Wednesday, July 18, 2007

Bad Theatre and Blogging

Michael Feingold writes about an epiphany during the dark times of Xanadu on Broadway:

Posters on theater chat sites may proclaim it as the end of the world and the death of the American musical, but Western culture has always cherished a streak of theatrical inanity like this, running wider or narrower according to the times. We live in lousy times, that's all. The week I saw Xanadu, I'd been reading a collection of late 18th-century after—pieces, the silly diversions theaters put on following Hamlet or The School for Scandal in the pre-television era, when
people expected an evening at the playhouse to be a long one. A few of the writers had some wit, but mostly the scripts were far stupider than Xanadu, and not nearly as amusing.
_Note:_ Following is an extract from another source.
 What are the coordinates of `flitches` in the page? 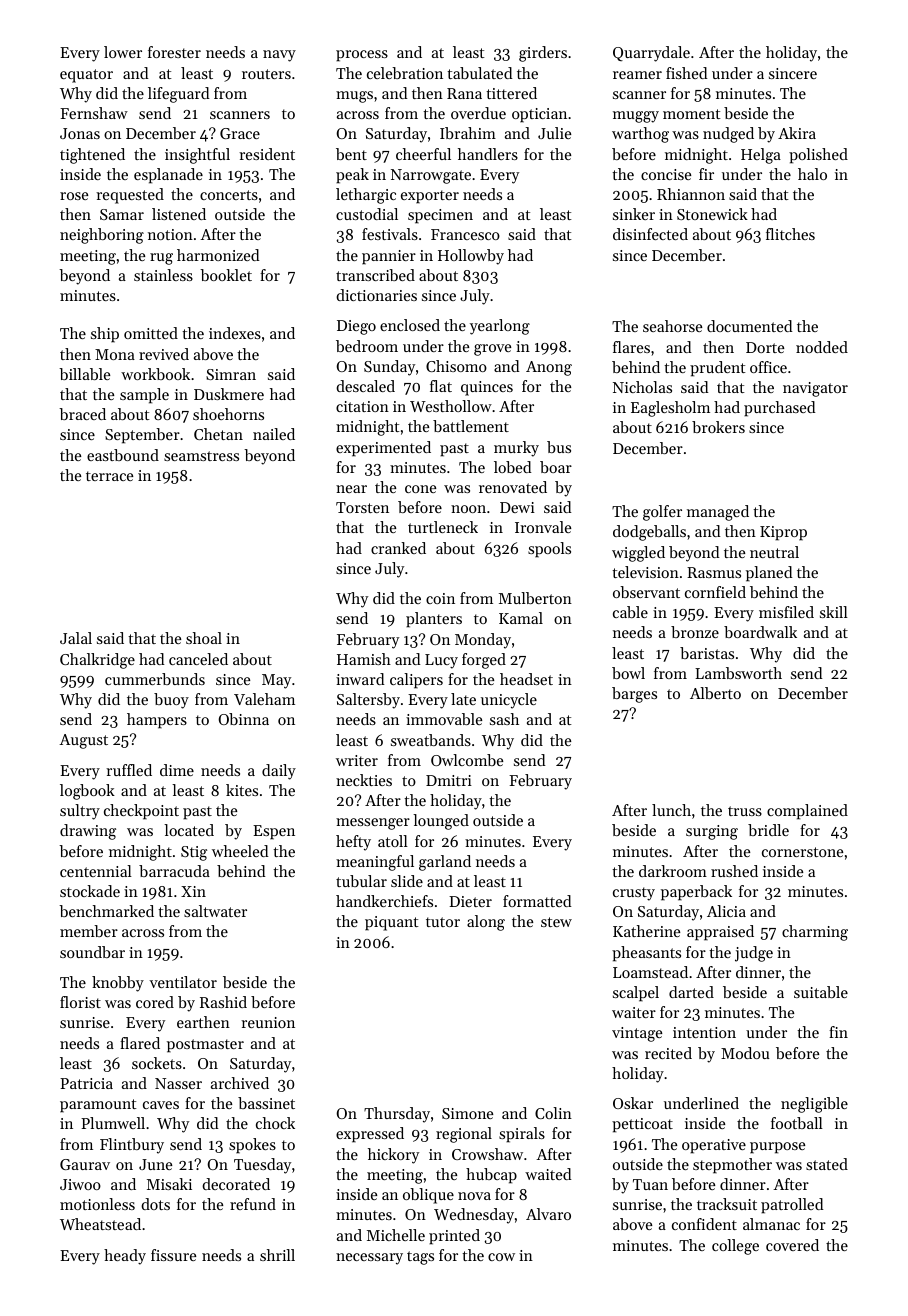 It's located at (790, 234).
Of course, you got Hamlet for your money too, but the evils of capitalist distribution are not a drama critic's concern, though it's worth noting that Marxism, like other movements toward violent revolution, arose just when the theater was at its most trivial, concentrating its efforts almost
wholly on diversion.

Ross Douhat at the Atlantic says the following about Blogs:

The flip side of this is that blogging is the enemy of literary craft and intellectual depth. Arguments over tax policy and the proper interpretation of Knocked Up find a natural home in the blogosphere; attempts write a great novel or compose a paradigm-shifting philosophical treatise do not. If you want to be the next George Will or Paul Krugman, you'd be well-served to take up blogging now, because it'll make you a better pundit. If you want to be the next Ian McEwan or Philip Roth, or the next Alastair McIntyre or Richard Rorty, I'd advise you to rip your internet cable out of the wall now, before it's too late.

To which Andrew Sullivan agrees, but replies:

So why am I still here? Because the medium itself is worth pioneering, and in my eighth year of daily blogging, I've decided to give in to the impulse and take it where it wants to go. This kind of innovation only happens once in the lifetime of a writer, and to be there at the creation is too good an opportunity to miss. I keep telling myself that at some point, I'll retire from all this, drag my poetry and philosophy and history tomes back from the shelf and think some more, and write, you know, maybe a long, well-researched article a year or a book every five years. And let myself have an unpublished or unexpressed thought, or allow it to gestate for a while, or simply kick it around in my head before kicking it around in pixels.But the lure of tens of thousands of daily readers, many of whom know much more about any particular subject than I do, is irresistible.

I would like to make a more coherent, well-thought, article-length post about how this all ties together ....but...I just don't have the time.